ASSIGNED TASK: Filter the entries and keep only the lines where the string "computer" appears.

(DATA PROVIDED)

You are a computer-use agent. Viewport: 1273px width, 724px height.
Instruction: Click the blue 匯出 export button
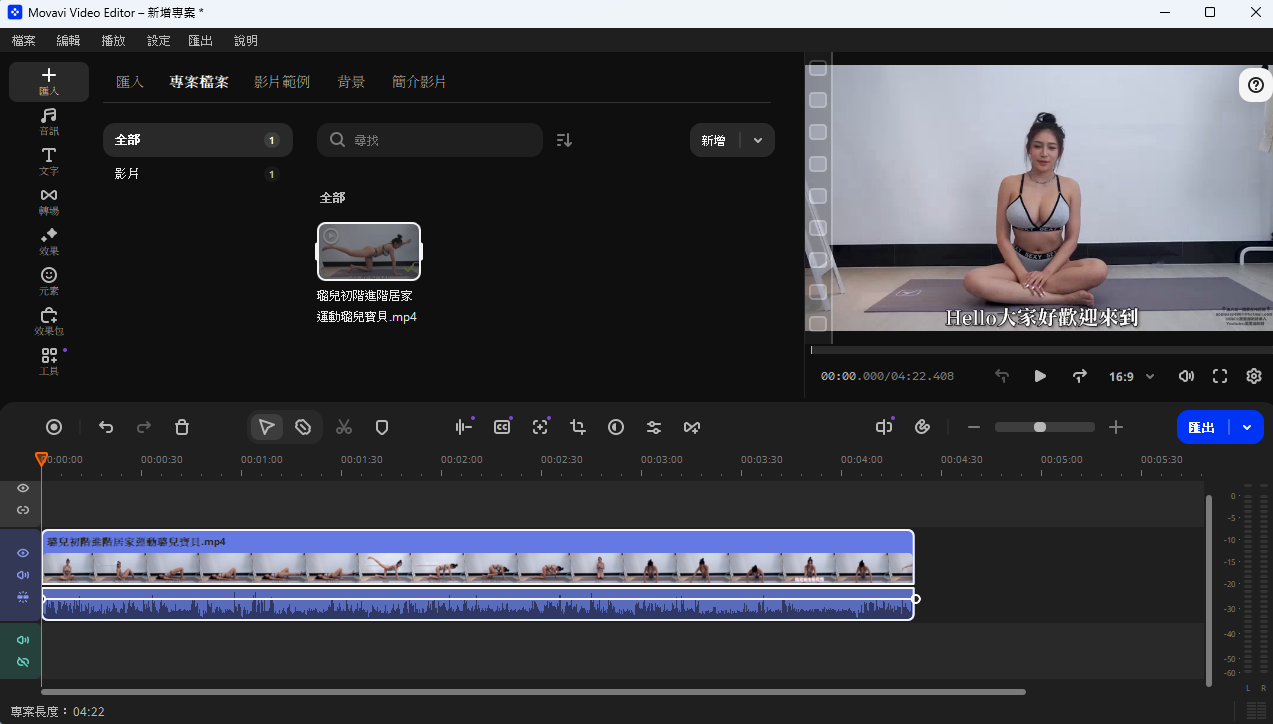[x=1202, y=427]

(End DATA PROVIDED)
(DATA PROVIDED)

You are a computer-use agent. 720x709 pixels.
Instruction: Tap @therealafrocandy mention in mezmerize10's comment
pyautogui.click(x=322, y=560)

(End DATA PROVIDED)

SOLUTION TO THIS PROBLEM:
You are a computer-use agent. Viewport: 1273px width, 724px height.
You are a computer-use agent. 720x709 pixels.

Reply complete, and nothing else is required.